Northern Connection: Inside Canada's Deadliest Mafia Family.

Description

302 pages
Contains Photos, Bibliography, Index
$27.95
ISBN 978-0-88890-245-X
DDC 364.1092'271428

Publisher

Year

2006

Contributor

Alexander David Kurke is a criminal lawyer in Sudbury, Ontario.

Review

Peter Edwards charts the rise and fall of the Cotroni crime family of Montreal, which played an integral part in the establishment of the “French Connection” that routed Turkish opium to Marseilles, Montreal, and the United States. In the flashy, readable style of the investigative reporter, Edwards describes family head Vic Cotroni’s rise to power, his association to the New York Bonanno crime family, and his difficulties in establishing a successor.

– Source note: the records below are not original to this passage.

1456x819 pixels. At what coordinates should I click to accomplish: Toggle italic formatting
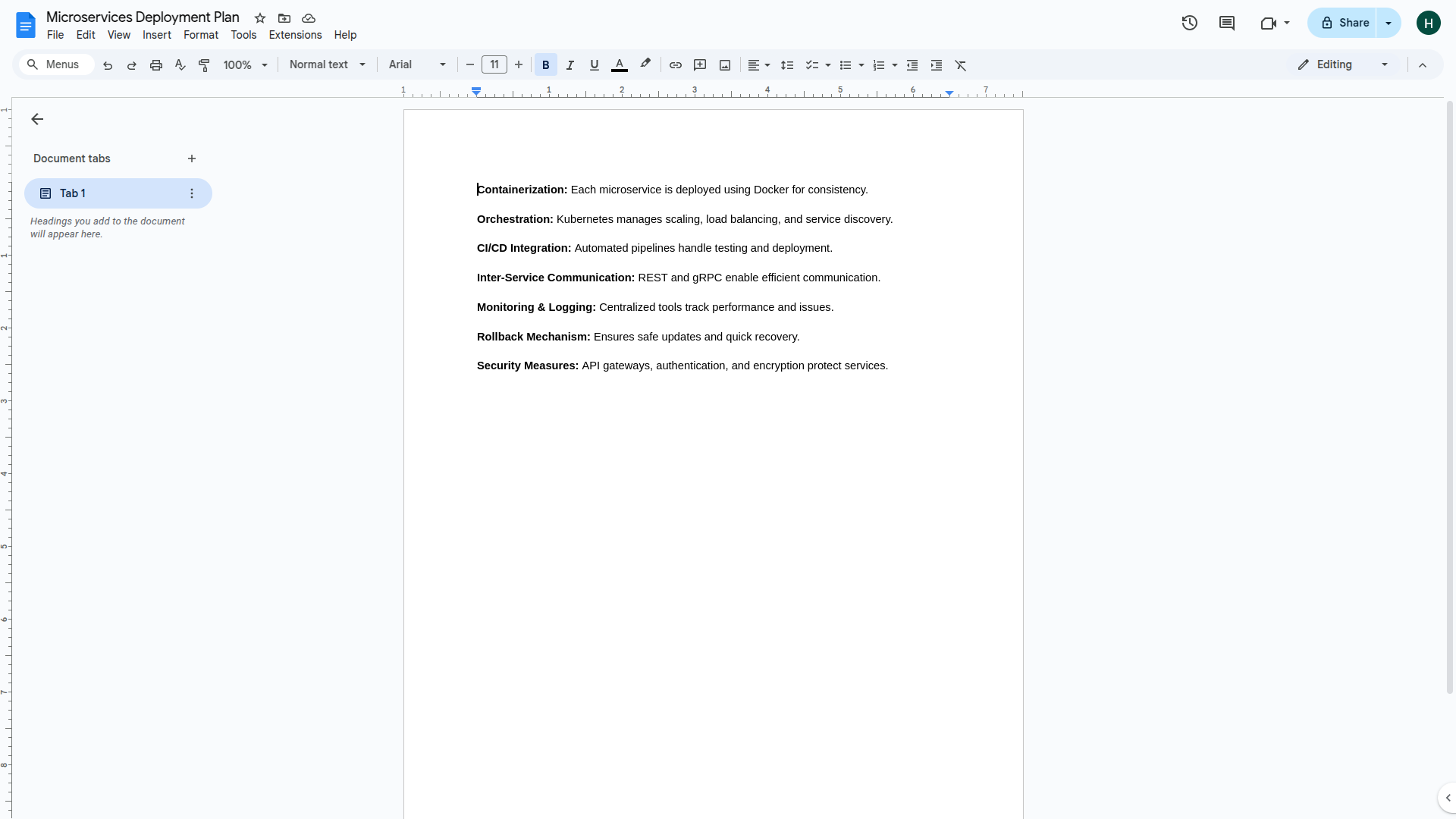click(570, 65)
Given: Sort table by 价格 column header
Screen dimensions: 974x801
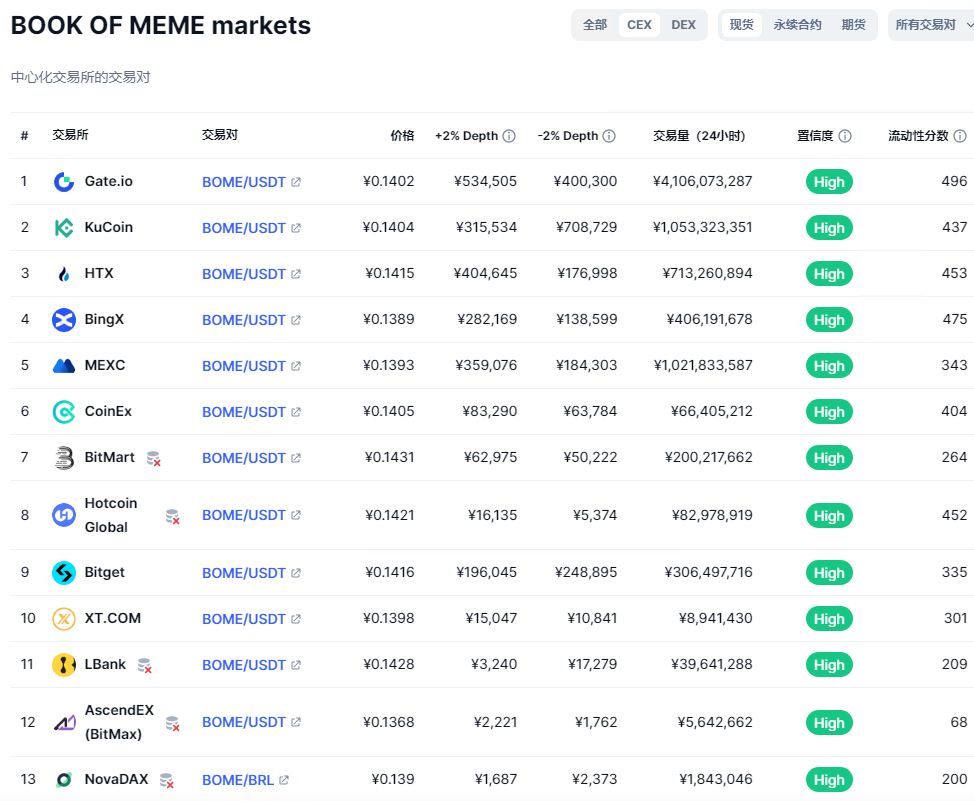Looking at the screenshot, I should click(x=402, y=136).
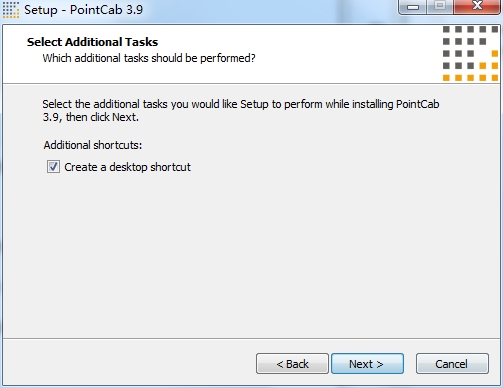Click the PointCab setup icon in title bar
Image resolution: width=503 pixels, height=388 pixels.
point(11,10)
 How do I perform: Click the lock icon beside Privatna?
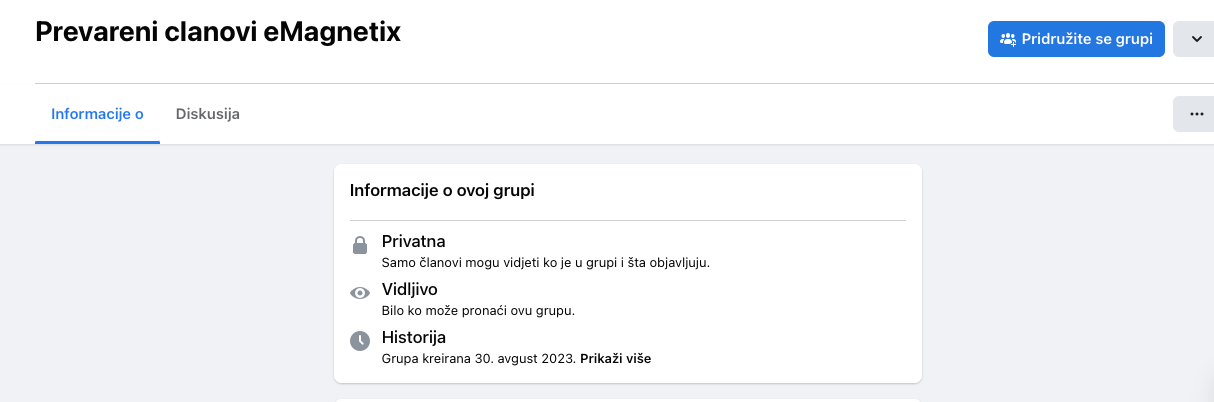(x=360, y=246)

Much of the raw historical data comes from trial and wiretap transcripts, so police investigations, criminal convictions, and assassinations figure large in the history.

 

And indeed, books such as this prove the continuing relevance of a classical education. Like the Roman emperors, very few crime bosses die in their beds. Also like the Romans, a mafioso’s power or reputation can be measured by the pomp of his funeral procession. The book describes quite a few funerals, at which a person’s or family’s influence is measured by the number of flower-carrying limousines.

 

Paolo Violi was early destined by Vic Cotroni as his likely successor. Edwards lavishes attention on this man, whose far-ranging criminal activities were exposed by Montreal police officer Bob Menard, who bugged Violi’s headquarters while posing as a tenant in the apartment upstairs. Removed from circulation by criminal convictions, Violi lost his power and then his life. Next in line was Frank Cotroni, Vic’s brother, much of whose adult life was spent in prison, generally for drug trafficking. His accession was marked by growing rivalry between his Calabrian family and the Sicilian Mafia, and Edwards’ story turns to mechanics of a power struggle between the two groups. Ultimately, stiff prison terms would thin the ranks of the mafiosi and allow the rise of the outlaw bikers.

 

Compared with discussions of the murderous street gangs of Toronto, or the Hells Angels, a study of the Mafia would appear to be a quaint anachronism. However, the power of this book lies in its detailed (and heavily annotated) historical account of the rise of the Canadian Mafia, and its central position in international organized crime.